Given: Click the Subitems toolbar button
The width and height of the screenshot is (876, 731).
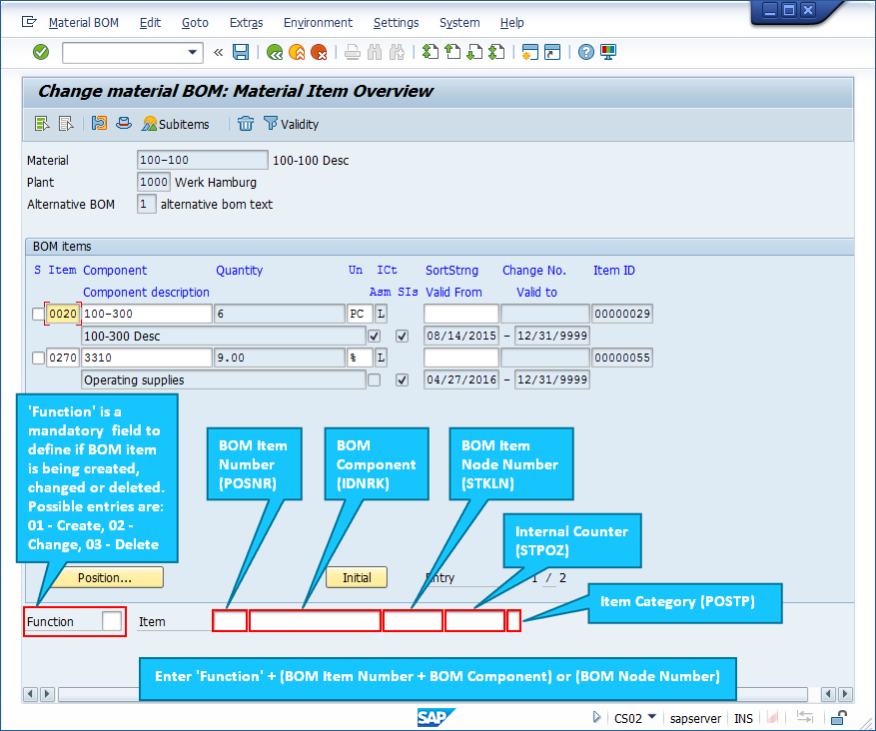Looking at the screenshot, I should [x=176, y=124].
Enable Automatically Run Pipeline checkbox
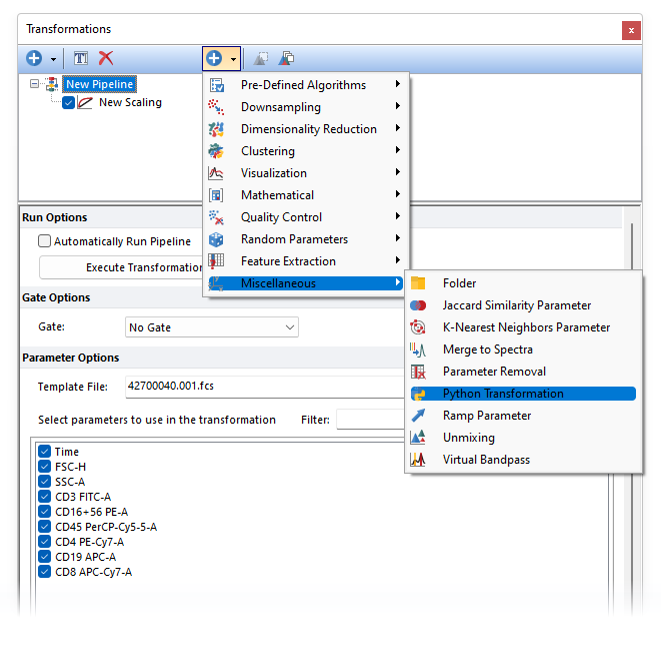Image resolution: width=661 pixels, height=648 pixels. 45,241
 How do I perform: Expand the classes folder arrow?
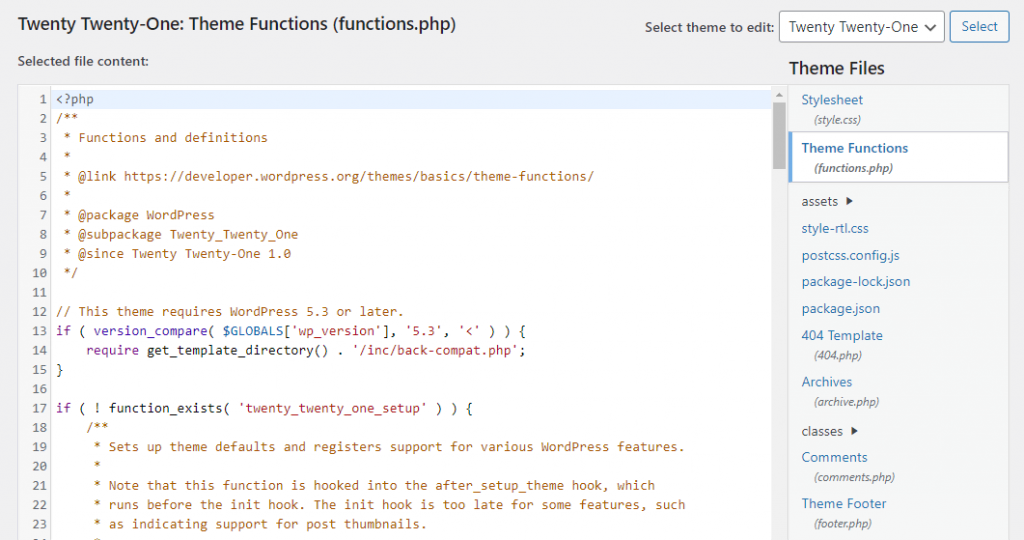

> [To do] Please return the lines from the line with "Enable Automatically Run Pipeline checkbox" through the last line of the data, both included, exactly, and without pictures.

> [Reply to the exercise]
Enable Automatically Run Pipeline checkbox
Image resolution: width=661 pixels, height=648 pixels. 45,241
 How do I perform: Expand the classes folder arrow?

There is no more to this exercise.